* **Document extract**:
Re: [htdig] Using pdftotext to index PDF documents


Gilles Detillieux (grdetil@scrc.umanitoba.ca)
Mon, 1 Mar 1999 15:20:17 -0600 (CST)


According to Patrick Dugal:
> Gilles Detillieux wrote:
> > There's still a bit more work to be done. Patrick mentioned that
> > pdftotext changed hyphens to spaces.
>
> I don't think I ever said that. I mentioned that GhostScript's ps2ascii which takes
> pdf as input whenever it feels like it, translates hyphens (-) into spaces. Xpdf's
> pdftotext leaves the hyphens in, just as they are in the pdf. This may hinder the
> results of a search, but at least it's consistent.

Sorry, my mistake. In any case, hyphens aren't a problem with my
parse_doc.pl script. One of the first changes I made to it, back when
it was parse_word_doc.pl for Word documents only, was to change hyphens
to spaces when generating the word list.

> > (Which raises the question: "why can't an external
> > parser just pass plain text or HTML to htdig for further parsing?")
>
> Very good question. By intuition, I thought this was the way it should work. This
> way, it would be easier to configure, without having to get into any programming
> adjustments.

Geoff proposes dealing with external parsers and external decoders as
two separate entities, each with its own configuration attribute, and
different interface. I would propose instead to extend the external
parser interface in this way:

When reading from the pipe, from the external parser, htdig would
first pre-read the first two input characters, to peek ahead, then
ungets them. If it gets a lowercase letter followed by a tab, it goes
on to function using the currently defined protocol. If it gets "Co",
it gets the first line to look for a Content-type header, and passes
the rest of the input to a new

        Document::RetrieveOpenFILE(FILE *input, char *content_type)

method, which replaces the current document contents with the
new contents. If there's no Content-type header, it just passes
the whole thing to this new method, with a NULL content_type, and
this method determines the type by magic number. It would then do a
doc->getParsable()->parse(retriever, base); to re-parse the new contents.
The only missing piece, apart from RetrieveOpenFILE, is a Retriever.h
inline method to get a pointer to the current Document, from the private
field in the retriever object.

How does this idea sound to everyone? I know the peeking ahead is a
bit of a kludge, but I didn't want to have to redefine the current
protocol for external parsers, while retrofitting this new approach.
Apart from that, does the rest sound reasonable? I'm not really
familiar with all the object structures yet, but it seems there's only
one Document object, which the Retriever object points to. So, I think
what I suggested above is probably the most unobtrusive way of adding
this functionality.

* **To-do list**:
a: Revise the mailing-list message from "Mon, 1 Mar 1999" up to and including "least it's consistent.", putting "dashes" wherever "hyphens" appears.
b: In the mailing-list message, how many input characters would htdig pre-read from the external parser's pipe to peek ahead?

* **Supplied entries**:

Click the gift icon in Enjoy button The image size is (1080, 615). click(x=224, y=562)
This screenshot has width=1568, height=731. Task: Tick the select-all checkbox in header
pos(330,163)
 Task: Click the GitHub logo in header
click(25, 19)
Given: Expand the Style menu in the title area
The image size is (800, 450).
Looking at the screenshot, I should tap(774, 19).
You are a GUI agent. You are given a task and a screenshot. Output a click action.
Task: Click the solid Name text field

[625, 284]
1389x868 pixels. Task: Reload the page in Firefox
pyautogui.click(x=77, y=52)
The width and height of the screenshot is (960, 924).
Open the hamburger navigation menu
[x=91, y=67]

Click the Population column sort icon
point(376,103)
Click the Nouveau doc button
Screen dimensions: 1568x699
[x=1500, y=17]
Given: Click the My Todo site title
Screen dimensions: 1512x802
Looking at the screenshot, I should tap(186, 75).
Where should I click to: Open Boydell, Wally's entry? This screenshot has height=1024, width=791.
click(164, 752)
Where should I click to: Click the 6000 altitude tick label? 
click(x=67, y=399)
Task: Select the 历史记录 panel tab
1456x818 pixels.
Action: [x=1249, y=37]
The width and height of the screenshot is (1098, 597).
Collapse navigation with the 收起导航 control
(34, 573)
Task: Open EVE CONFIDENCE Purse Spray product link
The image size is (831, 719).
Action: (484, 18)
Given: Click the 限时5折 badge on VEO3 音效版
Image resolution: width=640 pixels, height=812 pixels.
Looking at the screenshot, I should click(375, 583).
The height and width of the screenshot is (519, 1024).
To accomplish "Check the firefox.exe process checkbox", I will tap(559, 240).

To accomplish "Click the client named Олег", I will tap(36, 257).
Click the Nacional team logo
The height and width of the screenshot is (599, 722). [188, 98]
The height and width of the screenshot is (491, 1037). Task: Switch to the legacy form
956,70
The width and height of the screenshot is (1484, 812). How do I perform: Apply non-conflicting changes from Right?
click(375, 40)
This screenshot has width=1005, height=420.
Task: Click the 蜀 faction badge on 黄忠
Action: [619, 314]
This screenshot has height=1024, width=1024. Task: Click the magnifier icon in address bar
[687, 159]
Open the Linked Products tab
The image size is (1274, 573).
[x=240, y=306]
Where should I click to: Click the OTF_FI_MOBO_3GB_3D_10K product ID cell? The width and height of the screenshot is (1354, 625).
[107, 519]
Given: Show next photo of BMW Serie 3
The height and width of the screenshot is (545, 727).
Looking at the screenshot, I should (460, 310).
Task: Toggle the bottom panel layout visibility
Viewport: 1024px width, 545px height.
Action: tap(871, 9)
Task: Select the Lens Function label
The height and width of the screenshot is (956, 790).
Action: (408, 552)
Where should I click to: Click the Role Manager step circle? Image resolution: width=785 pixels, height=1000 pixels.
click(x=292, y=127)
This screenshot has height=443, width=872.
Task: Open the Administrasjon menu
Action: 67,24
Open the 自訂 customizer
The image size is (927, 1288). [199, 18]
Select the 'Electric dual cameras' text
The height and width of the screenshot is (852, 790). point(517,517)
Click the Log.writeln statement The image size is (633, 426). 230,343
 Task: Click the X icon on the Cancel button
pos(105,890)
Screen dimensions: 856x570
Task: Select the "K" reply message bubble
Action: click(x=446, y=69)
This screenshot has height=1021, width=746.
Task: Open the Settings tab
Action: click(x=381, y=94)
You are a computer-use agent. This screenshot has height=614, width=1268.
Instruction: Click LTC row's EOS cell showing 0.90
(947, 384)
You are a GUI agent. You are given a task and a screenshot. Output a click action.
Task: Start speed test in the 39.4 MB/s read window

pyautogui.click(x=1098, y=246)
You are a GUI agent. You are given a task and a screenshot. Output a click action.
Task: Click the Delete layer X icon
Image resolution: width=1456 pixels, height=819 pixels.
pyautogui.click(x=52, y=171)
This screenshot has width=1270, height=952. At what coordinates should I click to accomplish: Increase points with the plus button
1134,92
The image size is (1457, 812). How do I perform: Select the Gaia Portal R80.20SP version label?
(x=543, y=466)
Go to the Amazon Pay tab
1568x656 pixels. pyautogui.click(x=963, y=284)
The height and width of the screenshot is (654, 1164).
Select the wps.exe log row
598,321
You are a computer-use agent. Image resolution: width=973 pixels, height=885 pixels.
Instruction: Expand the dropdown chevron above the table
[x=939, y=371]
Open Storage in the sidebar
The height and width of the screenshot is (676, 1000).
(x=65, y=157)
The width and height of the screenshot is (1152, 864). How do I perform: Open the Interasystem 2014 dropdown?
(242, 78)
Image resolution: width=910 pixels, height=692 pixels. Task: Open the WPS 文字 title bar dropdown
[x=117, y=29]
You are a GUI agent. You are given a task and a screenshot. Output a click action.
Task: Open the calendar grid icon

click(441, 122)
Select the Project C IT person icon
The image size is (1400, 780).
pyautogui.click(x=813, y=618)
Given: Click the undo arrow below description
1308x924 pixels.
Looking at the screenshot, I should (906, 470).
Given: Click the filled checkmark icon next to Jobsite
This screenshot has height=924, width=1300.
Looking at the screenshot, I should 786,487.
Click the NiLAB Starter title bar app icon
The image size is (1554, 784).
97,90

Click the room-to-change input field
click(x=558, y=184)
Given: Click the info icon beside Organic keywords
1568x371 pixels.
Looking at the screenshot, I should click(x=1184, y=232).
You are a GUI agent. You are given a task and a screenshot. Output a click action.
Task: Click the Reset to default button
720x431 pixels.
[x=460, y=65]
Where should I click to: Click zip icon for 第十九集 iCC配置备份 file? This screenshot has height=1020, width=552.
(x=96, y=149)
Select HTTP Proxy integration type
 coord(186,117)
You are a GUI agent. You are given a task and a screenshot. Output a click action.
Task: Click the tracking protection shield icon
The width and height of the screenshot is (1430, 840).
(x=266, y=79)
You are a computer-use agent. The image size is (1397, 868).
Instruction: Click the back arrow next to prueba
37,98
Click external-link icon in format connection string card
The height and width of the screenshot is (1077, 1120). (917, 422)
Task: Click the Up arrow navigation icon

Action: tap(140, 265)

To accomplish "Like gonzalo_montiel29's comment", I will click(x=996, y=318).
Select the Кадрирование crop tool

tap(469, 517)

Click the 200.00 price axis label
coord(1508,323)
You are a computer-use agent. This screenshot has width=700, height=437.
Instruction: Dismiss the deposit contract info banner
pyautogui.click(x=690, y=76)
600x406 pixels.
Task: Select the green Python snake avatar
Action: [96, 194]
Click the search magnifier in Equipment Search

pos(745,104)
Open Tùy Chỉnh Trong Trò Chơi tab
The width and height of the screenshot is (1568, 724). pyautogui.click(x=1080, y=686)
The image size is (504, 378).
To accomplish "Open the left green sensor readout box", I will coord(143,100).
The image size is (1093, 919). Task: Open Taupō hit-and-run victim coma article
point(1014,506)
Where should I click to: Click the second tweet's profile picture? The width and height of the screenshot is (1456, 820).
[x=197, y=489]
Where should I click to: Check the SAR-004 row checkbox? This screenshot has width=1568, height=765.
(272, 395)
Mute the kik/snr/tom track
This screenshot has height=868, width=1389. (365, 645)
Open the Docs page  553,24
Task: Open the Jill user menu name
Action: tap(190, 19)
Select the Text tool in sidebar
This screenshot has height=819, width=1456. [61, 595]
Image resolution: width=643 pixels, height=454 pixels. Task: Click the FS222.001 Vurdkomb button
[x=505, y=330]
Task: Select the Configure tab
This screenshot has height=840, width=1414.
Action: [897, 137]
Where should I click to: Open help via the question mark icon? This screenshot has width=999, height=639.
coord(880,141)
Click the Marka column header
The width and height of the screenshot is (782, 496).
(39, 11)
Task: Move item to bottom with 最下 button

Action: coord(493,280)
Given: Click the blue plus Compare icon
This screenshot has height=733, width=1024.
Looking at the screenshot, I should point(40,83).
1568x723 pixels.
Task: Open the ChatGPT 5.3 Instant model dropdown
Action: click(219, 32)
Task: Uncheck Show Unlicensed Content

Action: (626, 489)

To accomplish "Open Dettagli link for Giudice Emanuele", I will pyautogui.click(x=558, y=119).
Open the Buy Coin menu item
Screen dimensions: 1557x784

* **Worked answers**:
a:
Mon, 1 Mar 1999 15:20:17 -0600 (CST)


According to Patrick Dugal:
> Gilles Detillieux wrote:
> > There's still a bit more work to be done. Patrick mentioned that
> > pdftotext changed dashes to spaces.
>
> I don't think I ever said that. I mentioned that GhostScript's ps2ascii which takes
> pdf as input whenever it feels like it, translates dashes (-) into spaces. Xpdf's
> pdftotext leaves the dashes in, just as they are in the pdf. This may hinder the
> results of a search, but at least it's consistent.

b: Two: the first two input characters.